[Records from a data source]
──────────────────────────────

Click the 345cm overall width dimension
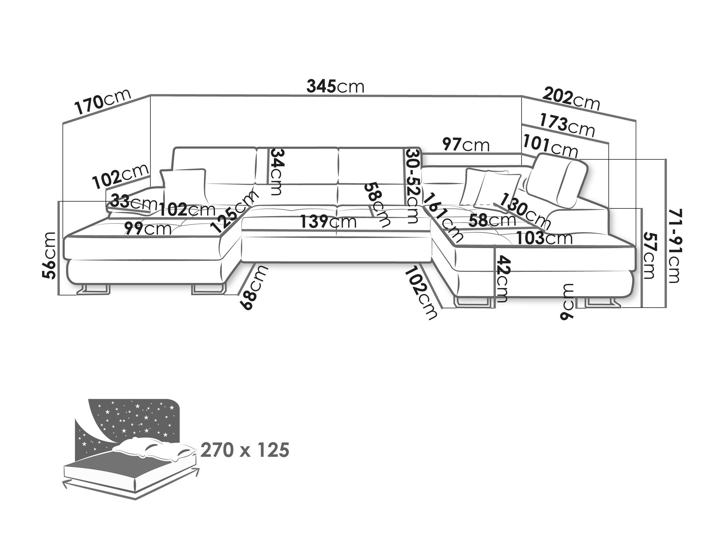[336, 87]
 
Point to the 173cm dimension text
[567, 125]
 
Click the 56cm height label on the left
[49, 255]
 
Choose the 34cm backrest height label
[276, 172]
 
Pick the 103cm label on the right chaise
[544, 238]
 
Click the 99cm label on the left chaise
[148, 229]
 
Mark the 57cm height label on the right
[649, 256]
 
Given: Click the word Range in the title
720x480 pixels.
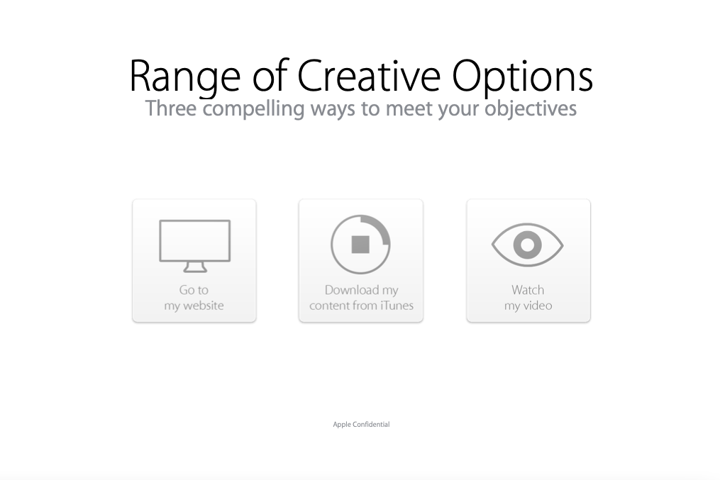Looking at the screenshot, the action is pyautogui.click(x=185, y=77).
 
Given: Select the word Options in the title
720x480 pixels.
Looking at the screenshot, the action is pyautogui.click(x=523, y=77).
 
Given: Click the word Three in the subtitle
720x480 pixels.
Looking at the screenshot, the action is pyautogui.click(x=171, y=108).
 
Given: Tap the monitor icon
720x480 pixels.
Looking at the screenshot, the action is pyautogui.click(x=194, y=246).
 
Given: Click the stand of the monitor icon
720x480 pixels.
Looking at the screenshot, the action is pyautogui.click(x=194, y=267).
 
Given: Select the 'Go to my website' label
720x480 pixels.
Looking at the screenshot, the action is pyautogui.click(x=194, y=297).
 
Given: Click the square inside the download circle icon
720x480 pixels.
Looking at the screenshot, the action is pyautogui.click(x=360, y=245).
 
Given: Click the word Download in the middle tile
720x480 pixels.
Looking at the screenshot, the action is pyautogui.click(x=352, y=290).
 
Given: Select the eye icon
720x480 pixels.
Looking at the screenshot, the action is pyautogui.click(x=528, y=245).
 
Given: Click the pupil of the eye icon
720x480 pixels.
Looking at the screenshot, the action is pyautogui.click(x=528, y=245).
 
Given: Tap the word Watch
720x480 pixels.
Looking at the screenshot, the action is pyautogui.click(x=528, y=290).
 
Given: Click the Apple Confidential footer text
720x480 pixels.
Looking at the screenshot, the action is pyautogui.click(x=361, y=425).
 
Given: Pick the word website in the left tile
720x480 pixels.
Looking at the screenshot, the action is pyautogui.click(x=203, y=305).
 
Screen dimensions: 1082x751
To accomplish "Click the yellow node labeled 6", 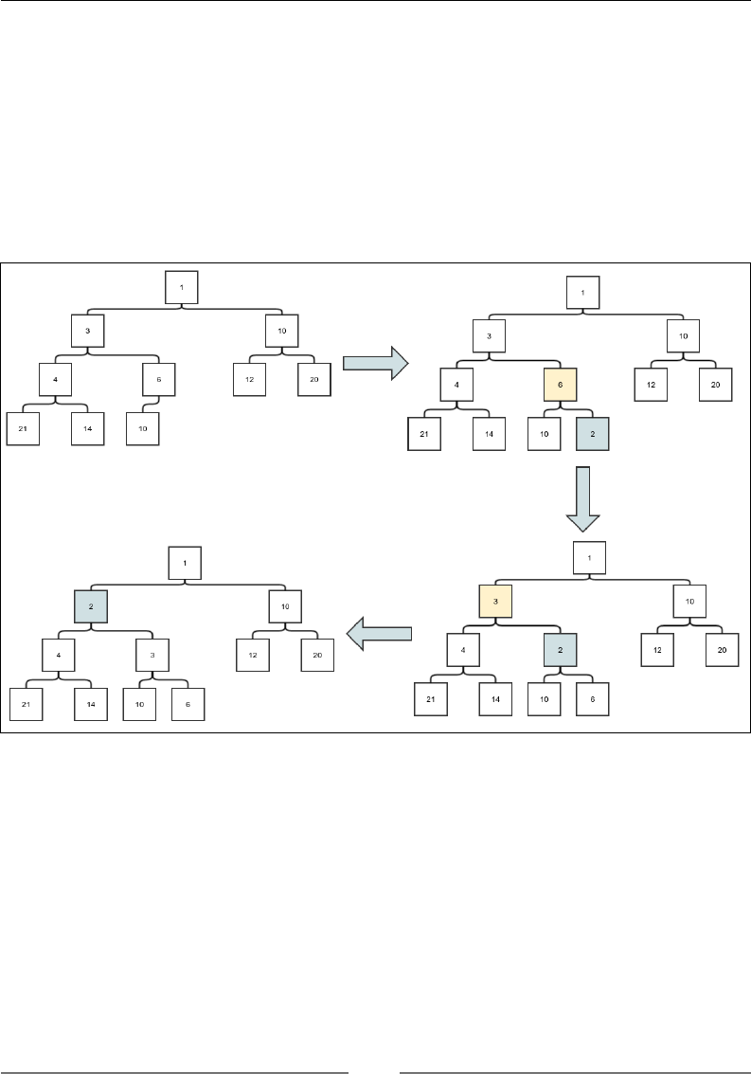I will click(560, 385).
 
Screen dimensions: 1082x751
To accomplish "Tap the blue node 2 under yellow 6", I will click(592, 434).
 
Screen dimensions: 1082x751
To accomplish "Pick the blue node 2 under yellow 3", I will click(560, 651).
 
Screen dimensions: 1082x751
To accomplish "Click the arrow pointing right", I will click(374, 363).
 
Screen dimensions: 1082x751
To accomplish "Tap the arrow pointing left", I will click(380, 633).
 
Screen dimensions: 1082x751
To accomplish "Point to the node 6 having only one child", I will click(159, 379).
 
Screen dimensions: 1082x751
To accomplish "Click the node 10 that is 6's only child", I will click(142, 428).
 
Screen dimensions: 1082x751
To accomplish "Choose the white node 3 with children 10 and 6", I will click(152, 655).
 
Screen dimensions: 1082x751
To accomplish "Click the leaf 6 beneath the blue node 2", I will click(592, 698).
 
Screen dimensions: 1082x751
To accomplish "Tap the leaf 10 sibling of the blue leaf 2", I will click(544, 434).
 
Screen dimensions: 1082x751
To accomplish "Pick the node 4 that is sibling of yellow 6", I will click(456, 385).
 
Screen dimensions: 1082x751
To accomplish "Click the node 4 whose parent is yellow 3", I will click(463, 651).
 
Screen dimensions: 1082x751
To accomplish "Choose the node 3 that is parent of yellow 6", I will click(489, 335).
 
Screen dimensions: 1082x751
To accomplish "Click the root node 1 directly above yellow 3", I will click(589, 556).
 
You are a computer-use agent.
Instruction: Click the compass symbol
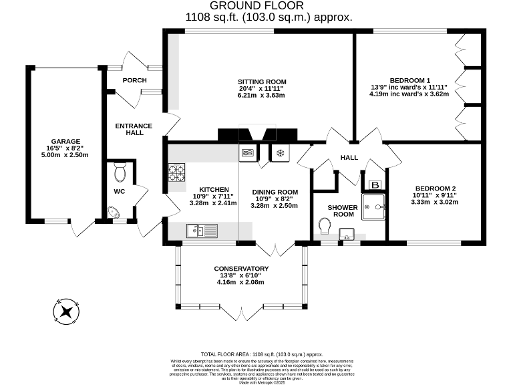click(67, 311)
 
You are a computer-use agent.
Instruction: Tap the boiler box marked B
click(375, 185)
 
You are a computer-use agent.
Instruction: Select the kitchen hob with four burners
click(176, 173)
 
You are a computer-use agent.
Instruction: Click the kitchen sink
click(202, 231)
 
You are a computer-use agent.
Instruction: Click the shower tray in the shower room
click(373, 207)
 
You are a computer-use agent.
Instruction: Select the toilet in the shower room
click(324, 229)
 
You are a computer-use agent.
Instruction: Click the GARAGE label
click(64, 141)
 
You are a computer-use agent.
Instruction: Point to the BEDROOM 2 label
click(435, 188)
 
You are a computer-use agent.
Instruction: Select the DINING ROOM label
click(275, 192)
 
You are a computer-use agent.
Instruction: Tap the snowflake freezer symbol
click(280, 152)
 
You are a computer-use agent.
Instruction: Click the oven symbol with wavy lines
click(247, 152)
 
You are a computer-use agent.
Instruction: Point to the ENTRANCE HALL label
click(134, 129)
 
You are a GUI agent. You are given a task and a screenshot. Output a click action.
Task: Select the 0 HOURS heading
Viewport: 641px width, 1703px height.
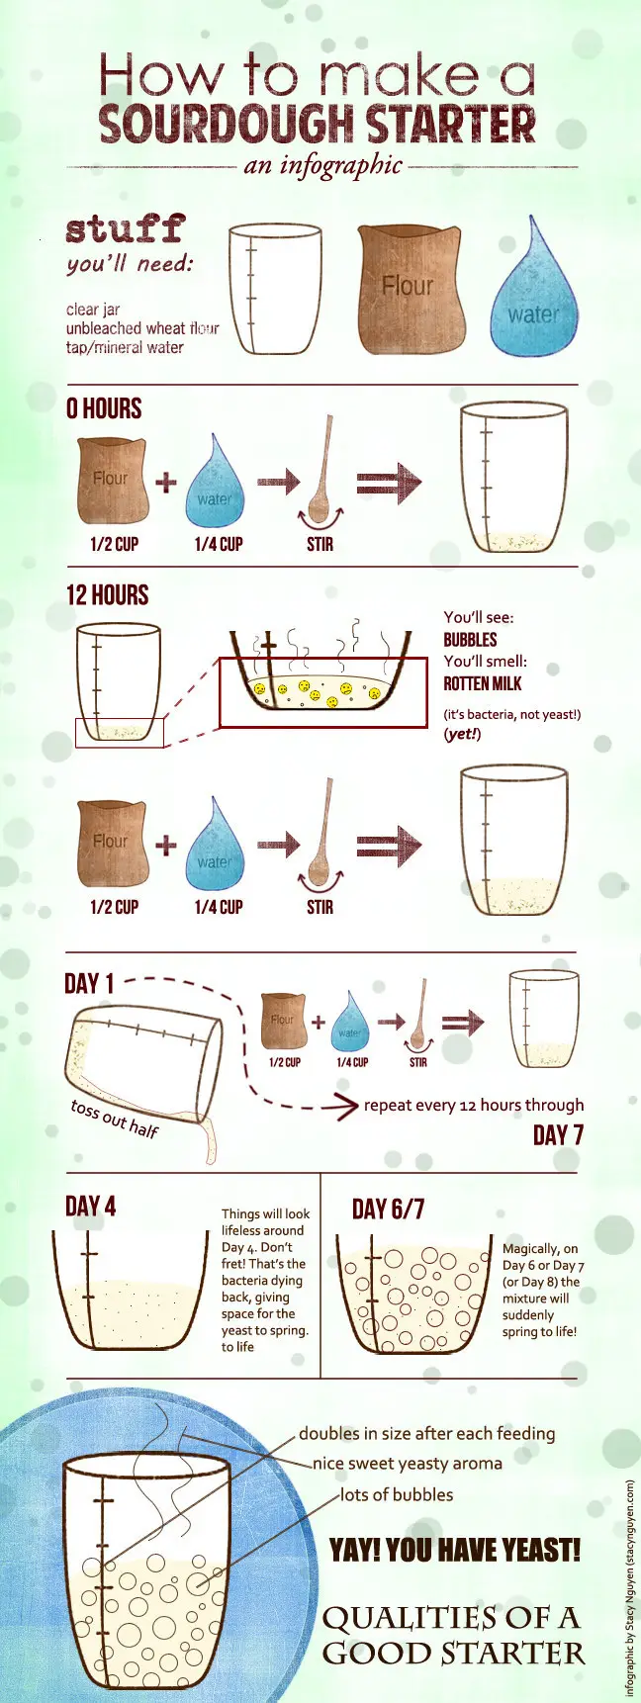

──────────────────────────────

(DIRECTIONS) Count the lines of the material that contain the string "text", treating uppercase and lowercase letters as different, and reply with the number alone.

(REPLY) 2